The families of First World War fighter ace, Manfred von Richthofen, and his first victims will share a schnapps together on the 100th anniversary of the event this September.

von richthofen schnapps cup
Manfred von Richthofen and a copy of the schnapps cup he commissioned to mark his first victory. The replica cup was made for Whitgift School and will be used at a centenary dinner on 17 September. Credit: Neil Cooper and Rob Chadwick

The descendants of the airmen will meet at Whitgift School in Croydon on 17 September to share the toast of reconciliation from a replica cup of the sort the ‘Red Baron’ commissioned to mark each of his victories.

Von Richthofen (pictured), later also known as the Red Baron after the distinctive colour of his aircraft, was one of the Great War’s most memorable characters and is considered the ace-of-aces by fighter pilots because of his extraordinary tally of combat victories.

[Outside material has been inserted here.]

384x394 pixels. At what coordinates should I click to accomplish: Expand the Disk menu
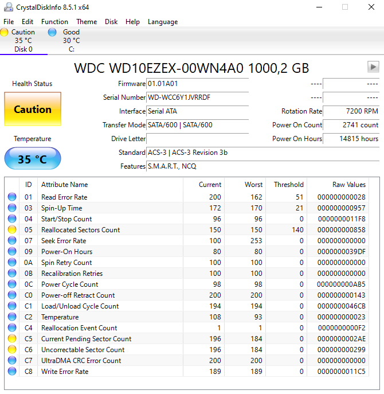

Originally a cavalryman he transferred to the nascent German air corps in 1915. On 17 September 1916 while flying near the town of Marcoing, von Richthofen’s Jasta (squadron) attacked a group of British bombers. In the battle von Richthofen shot down one of the British planes killing the observer and gunner, Captain Tom Rees and mortally wounding the pilot, Second Lieutenant Lionel Morris.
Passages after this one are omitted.